Your best bet by far is something like Sqlite, there's C++ bindings for it and it's tailor made for lighting fast inserts and queries.
For the actual reading of the data, you can just go row by row and insert the fields in Sqlite, no need for cache-destroying objects of objects :) As an optimization, you should group up multiple inserts in one statement (insert into table(...) select ... union all select ... union all select ...).
If you need to use C or C++, open the file and load the file directly into a database such as MySQL. The C and C++ languages do not have adequate data table structures nor functionality for manipulating the data. A spreadsheet application may be useful, but may not be able to handle the capacities.
That said, I recommend objects for each field (column). Define a record (file specific) as a collection of fields. Read a text line from a file into a string. Let the record load the field data from the string. Store records into a vector.
Create a new record for the destination file. For each record from the input file(s), load the new record using those fields. Finally, for each record, print the contents of each field with separation characters.

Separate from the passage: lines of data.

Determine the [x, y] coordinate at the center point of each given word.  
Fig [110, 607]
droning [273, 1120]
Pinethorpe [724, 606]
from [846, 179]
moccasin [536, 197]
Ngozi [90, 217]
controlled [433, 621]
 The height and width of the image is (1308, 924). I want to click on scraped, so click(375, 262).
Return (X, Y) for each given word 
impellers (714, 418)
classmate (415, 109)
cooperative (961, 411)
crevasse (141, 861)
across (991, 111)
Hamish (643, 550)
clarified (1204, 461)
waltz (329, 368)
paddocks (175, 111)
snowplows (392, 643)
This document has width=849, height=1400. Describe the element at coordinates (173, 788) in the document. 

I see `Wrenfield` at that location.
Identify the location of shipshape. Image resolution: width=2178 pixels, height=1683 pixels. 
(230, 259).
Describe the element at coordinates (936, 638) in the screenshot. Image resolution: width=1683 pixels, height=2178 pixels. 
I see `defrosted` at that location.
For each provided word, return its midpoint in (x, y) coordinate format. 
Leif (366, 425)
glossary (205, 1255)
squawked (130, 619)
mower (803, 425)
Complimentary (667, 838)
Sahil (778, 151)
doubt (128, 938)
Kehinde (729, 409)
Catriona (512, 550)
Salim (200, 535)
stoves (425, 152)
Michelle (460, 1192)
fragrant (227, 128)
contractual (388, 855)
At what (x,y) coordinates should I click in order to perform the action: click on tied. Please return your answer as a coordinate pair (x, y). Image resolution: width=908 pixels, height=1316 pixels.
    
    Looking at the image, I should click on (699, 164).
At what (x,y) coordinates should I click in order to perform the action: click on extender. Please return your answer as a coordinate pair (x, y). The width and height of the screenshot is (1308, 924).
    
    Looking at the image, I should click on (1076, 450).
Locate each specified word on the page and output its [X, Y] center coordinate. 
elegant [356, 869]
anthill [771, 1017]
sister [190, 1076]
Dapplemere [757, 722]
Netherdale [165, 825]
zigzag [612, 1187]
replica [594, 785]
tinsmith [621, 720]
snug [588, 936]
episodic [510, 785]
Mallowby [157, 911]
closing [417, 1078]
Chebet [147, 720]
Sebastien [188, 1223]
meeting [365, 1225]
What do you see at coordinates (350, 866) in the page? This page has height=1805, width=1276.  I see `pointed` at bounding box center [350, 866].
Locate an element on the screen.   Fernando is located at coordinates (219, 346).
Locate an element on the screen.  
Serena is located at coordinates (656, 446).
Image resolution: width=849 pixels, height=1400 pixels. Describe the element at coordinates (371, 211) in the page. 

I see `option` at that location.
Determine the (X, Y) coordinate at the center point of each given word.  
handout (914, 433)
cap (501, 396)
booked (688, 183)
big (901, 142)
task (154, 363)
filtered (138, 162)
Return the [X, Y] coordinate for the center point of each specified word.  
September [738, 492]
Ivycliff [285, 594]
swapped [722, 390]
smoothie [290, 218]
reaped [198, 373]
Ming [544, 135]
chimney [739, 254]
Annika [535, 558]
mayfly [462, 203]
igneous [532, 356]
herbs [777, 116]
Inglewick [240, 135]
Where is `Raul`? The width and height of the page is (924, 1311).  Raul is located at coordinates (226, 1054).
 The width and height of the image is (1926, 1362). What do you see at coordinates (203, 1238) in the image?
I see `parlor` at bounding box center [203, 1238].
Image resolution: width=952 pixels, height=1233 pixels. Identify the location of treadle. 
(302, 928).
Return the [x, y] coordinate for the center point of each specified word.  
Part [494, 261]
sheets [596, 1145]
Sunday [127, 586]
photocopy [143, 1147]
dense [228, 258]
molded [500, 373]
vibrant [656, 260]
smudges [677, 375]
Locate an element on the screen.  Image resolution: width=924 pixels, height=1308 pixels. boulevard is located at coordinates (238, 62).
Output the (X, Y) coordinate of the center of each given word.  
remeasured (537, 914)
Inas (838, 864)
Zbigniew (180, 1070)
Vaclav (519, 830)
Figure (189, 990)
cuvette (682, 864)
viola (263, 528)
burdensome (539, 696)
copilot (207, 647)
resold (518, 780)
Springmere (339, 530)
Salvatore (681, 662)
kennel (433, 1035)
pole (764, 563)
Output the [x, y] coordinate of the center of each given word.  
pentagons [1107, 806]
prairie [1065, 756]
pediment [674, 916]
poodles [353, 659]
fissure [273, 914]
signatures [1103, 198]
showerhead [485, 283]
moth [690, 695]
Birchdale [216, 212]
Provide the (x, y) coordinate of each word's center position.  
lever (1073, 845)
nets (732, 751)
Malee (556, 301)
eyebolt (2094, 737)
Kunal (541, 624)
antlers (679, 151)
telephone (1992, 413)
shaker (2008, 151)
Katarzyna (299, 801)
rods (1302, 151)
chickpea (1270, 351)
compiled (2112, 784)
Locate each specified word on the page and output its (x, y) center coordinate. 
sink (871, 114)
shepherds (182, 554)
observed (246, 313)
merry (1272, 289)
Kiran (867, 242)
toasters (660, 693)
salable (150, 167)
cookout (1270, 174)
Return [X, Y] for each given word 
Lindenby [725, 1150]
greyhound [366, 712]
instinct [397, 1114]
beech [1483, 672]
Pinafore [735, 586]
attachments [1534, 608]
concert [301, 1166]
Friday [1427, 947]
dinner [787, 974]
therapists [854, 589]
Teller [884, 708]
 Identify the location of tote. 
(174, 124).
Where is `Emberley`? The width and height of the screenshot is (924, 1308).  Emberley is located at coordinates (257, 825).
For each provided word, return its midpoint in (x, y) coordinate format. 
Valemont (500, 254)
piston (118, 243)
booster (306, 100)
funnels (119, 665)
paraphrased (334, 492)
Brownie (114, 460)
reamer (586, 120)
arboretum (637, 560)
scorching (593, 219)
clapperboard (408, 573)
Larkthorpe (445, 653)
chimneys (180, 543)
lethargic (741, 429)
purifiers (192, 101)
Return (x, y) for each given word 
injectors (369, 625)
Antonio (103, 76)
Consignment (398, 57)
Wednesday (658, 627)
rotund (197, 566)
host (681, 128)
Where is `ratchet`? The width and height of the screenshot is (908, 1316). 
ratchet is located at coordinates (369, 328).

An alternative is to whip up a 2 dimensional matrix of strings.
Your performance bottleneck will be I/O. You may want to read huge blocks of data in. The thorn to the efficiency is the variable record length of a CSV file.
I still recommend using a database. There are plenty of free ones out there, such as MySQl.
It depends on what you mean by "join". Are the columns in file 1 the same as in file 2? If so, you just need a merge sort. Most likely a solution based on merge sort is "best". But I agree with #Blindy above that you should use an existing tool like Sqlite. Such a solution is probably more future proof against changes to the column lists.